*TASK ITEM*
For the summary below on supporting resilience in frontline healthcare professionals, state whether each statement agrees with it, giving yes or no and quoting the deciding words: 1. The review authors found evidence on how well different strategies support the resilience of frontline workers. 2. Counselling is given as an example of a psychological support intervention. 3. The lead author says most people who work at the frontline are healthcare professionals.

*EXCERPT PROVIDED*
=-=-=
Supporting resilience and mental well-being in frontline healthcare professionals during and after a pandemic

What is the best way to support resilience and mental well-being in frontline healthcare professionals during and after a pandemic? What is ‘resilience’?

Working as a 'frontline' health or social care professional during a global disease pandemic, like COVID-19, can be very stressful. Over time, the negative effects of stress can lead to mental health problems such as depression and anxiety, which, in turn, may affect work, family and other social relationships. ‘Resilience’ is the ability to cope with the negative effects of stress and so avoid mental health problems and their wider effects. Healthcare providers can use various strategies (interventions) to support resilience and mental well-being in their frontline healthcare professionals. These could include work-based interventions, such as changing routines or improving equipment; or psychological support interventions, such as counselling.

What did the review authors want to find out?

Firstly, they wanted to know how successfully any interventions improved frontline health professionals’ resilience or mental well-being. Secondly, the authors wanted to know what made it easier (facilitators) or harder (barriers) to deliver these interventions.

Key message

The authors did not find any evidence that tells us about how well different strategies work at supporting the resilience and mental well-being of frontline workers. They found some limited evidence about things that might help successful delivery of interventions. Properly planned research studies to find out the best ways to support the resilience and mental well-being of health and social care workers are urgently required.

Lead author of this review Dr Alex Pollock explains, “It is clear that frontline healthcare workers have to deal with enormous stress when working in any infectious disease epidemic, and this clearly has a negative impact on their mental health. Despite this, there remains a lack of high quality research about how best to support the mental health of these workers. With the continuation of the COVID-19 pandemic there is an opportunity for carefully planned, well-conducted research to determine the best way to support the mental health of frontline workers - I really hope that these research studies are prioritised. While we found a lack of high quality research in this review, it is important to note that our focus was limited to evidence relating to healthcare professionals working during infectious disease epidemics / pandemics. It’s clear that we now need to expand the scope of this review and turn to evidence from other diseases and health crises. We also need to bring together evidence about how best to prepare people for frontline work. Finally, it’s important to remember that the majority of people who work at the frontline are not healthcare professionals, but are, for example, porters or cleaners. We need to make sure that future research addresses ways to support this wider workforce.”
=-=-=
*DATASET*

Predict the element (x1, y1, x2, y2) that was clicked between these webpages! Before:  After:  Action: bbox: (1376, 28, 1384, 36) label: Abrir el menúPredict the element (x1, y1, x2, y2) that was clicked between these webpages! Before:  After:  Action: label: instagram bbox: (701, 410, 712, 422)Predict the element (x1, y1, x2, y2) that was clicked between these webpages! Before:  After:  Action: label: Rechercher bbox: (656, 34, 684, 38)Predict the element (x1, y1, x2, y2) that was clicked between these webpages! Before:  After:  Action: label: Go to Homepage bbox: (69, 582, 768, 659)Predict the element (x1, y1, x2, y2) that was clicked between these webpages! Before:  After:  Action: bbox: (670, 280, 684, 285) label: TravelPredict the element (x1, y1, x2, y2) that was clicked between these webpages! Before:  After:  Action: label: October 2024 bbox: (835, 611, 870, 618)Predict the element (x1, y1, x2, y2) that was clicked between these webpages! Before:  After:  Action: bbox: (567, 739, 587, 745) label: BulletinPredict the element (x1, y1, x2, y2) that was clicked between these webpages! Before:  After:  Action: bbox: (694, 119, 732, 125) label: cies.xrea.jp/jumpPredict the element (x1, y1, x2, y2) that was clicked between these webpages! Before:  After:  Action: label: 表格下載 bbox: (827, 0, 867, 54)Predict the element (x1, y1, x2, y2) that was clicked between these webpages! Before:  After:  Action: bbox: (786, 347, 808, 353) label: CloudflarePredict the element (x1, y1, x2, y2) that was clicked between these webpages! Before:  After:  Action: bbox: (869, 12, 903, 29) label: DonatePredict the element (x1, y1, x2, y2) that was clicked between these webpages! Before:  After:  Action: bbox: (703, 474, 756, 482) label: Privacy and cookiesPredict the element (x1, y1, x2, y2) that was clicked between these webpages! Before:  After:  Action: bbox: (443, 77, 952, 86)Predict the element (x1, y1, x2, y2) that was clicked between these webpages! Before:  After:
=-=-=
*RESPONSE*
1. No: "The authors did not find any evidence that tells us about how well different strategies work at supporting the resilience and mental well-being of frontline workers."
2. Yes: "or psychological support interventions, such as counselling."
3. No: "the majority of people who work at the frontline are not healthcare professionals"